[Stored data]
══════════
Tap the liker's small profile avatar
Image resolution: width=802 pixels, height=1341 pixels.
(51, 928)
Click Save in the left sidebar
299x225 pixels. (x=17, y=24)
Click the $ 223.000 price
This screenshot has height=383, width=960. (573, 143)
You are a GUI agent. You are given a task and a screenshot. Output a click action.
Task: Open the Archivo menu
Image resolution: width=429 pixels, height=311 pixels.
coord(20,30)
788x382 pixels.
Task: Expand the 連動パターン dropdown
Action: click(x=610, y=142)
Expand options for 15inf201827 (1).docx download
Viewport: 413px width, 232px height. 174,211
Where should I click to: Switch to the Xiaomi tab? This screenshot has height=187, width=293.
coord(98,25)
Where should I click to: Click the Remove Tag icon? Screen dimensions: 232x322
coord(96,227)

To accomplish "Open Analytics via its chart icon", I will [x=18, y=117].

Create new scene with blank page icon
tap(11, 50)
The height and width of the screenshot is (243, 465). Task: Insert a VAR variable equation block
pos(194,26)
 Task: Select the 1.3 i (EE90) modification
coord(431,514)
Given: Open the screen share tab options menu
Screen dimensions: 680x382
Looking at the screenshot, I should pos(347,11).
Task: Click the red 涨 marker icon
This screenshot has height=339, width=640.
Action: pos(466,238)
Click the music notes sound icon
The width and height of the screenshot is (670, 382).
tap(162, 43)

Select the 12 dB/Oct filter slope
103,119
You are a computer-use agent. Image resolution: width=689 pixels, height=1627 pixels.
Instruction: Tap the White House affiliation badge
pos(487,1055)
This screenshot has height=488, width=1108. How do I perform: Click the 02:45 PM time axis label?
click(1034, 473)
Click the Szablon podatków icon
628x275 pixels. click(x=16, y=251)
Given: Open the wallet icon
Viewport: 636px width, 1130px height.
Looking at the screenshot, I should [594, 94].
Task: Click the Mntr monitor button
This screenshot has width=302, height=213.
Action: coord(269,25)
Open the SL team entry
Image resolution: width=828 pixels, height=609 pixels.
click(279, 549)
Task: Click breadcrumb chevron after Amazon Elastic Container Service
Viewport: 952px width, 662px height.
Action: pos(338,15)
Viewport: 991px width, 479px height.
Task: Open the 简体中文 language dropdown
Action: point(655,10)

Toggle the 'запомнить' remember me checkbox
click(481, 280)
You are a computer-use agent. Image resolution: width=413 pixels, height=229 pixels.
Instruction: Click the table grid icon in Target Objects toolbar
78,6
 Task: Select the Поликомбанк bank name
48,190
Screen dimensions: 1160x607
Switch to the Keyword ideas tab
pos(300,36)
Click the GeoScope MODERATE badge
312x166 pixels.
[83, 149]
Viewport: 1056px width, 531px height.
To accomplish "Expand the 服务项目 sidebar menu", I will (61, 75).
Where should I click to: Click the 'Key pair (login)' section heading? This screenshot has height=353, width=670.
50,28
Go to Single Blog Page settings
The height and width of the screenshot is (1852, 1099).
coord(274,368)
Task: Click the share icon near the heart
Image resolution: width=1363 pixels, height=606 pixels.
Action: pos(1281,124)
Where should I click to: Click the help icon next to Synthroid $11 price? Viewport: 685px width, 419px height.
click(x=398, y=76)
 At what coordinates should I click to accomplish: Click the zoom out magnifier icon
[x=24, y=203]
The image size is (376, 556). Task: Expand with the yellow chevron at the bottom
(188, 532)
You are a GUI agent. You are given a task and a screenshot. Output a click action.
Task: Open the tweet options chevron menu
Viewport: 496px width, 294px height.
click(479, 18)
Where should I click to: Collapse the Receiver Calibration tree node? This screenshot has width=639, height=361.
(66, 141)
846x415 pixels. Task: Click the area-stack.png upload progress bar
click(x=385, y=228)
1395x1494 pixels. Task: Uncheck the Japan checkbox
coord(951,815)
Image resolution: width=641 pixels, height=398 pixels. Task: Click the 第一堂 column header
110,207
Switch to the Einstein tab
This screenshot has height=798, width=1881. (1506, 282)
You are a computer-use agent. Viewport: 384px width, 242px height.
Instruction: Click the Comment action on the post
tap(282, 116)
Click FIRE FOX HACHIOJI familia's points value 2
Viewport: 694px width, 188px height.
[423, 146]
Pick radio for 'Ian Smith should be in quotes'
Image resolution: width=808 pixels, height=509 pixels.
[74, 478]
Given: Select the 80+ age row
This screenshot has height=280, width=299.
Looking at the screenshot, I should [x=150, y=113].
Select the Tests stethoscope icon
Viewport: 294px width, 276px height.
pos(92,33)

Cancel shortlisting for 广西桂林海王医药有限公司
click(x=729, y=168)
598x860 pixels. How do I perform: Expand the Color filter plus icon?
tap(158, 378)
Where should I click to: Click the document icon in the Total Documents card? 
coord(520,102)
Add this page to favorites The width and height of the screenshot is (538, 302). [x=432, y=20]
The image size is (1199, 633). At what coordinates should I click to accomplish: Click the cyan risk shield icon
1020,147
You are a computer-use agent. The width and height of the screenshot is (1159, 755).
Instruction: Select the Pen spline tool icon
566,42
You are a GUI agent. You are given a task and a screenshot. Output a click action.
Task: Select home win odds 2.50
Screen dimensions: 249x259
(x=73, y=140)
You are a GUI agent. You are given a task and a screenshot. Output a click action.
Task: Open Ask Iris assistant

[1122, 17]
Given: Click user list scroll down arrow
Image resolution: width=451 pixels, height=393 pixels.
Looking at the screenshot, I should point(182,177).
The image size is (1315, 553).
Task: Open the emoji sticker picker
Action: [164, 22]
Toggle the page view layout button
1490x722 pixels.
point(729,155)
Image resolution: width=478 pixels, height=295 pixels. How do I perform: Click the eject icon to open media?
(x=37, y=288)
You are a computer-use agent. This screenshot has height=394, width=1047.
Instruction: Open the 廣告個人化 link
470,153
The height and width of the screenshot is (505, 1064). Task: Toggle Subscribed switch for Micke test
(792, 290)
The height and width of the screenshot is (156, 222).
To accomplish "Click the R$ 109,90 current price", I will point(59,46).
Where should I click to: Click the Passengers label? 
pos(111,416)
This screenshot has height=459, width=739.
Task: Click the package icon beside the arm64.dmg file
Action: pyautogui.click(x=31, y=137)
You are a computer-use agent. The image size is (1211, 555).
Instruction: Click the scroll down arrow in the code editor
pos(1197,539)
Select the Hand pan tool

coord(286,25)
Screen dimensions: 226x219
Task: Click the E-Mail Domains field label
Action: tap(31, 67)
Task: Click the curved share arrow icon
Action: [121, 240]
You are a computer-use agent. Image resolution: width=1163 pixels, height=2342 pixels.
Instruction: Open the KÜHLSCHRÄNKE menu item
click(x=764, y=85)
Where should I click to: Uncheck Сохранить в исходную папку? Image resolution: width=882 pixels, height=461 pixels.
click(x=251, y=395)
══════════
*DIRECTIONS FOR THIS TASK*:
Would you please repeat exactly the lines above, starting at the line with "This screenshot has height=488, width=1108." and stopping at the line with "Task: Open the tweet options chevron menu", both included?

*ANSWER SPACE*:
This screenshot has height=488, width=1108. How do I perform: Click the 02:45 PM time axis label?
click(1034, 473)
Click the Szablon podatków icon
628x275 pixels. click(x=16, y=251)
Given: Open the wallet icon
Viewport: 636px width, 1130px height.
Looking at the screenshot, I should [594, 94].
Task: Click the Mntr monitor button
This screenshot has width=302, height=213.
Action: coord(269,25)
Open the SL team entry
Image resolution: width=828 pixels, height=609 pixels.
click(279, 549)
Task: Click breadcrumb chevron after Amazon Elastic Container Service
Viewport: 952px width, 662px height.
Action: pos(338,15)
Viewport: 991px width, 479px height.
Task: Open the 简体中文 language dropdown
Action: point(655,10)

Toggle the 'запомнить' remember me checkbox
click(481, 280)
You are a computer-use agent. Image resolution: width=413 pixels, height=229 pixels.
Instruction: Click the table grid icon in Target Objects toolbar
78,6
 Task: Select the Поликомбанк bank name
48,190
Screen dimensions: 1160x607
Switch to the Keyword ideas tab
pos(300,36)
Click the GeoScope MODERATE badge
312x166 pixels.
[83, 149]
Viewport: 1056px width, 531px height.
To accomplish "Expand the 服务项目 sidebar menu", I will (61, 75).
Where should I click to: Click the 'Key pair (login)' section heading? This screenshot has height=353, width=670.
50,28
Go to Single Blog Page settings
The height and width of the screenshot is (1852, 1099).
coord(274,368)
Task: Click the share icon near the heart
Image resolution: width=1363 pixels, height=606 pixels.
Action: pos(1281,124)
Where should I click to: Click the help icon next to Synthroid $11 price? Viewport: 685px width, 419px height.
click(x=398, y=76)
 At what coordinates should I click to accomplish: Click the zoom out magnifier icon
[x=24, y=203]
The image size is (376, 556). Task: Expand with the yellow chevron at the bottom
(188, 532)
You are a GUI agent. You are given a task and a screenshot. Output a click action.
Task: Open the tweet options chevron menu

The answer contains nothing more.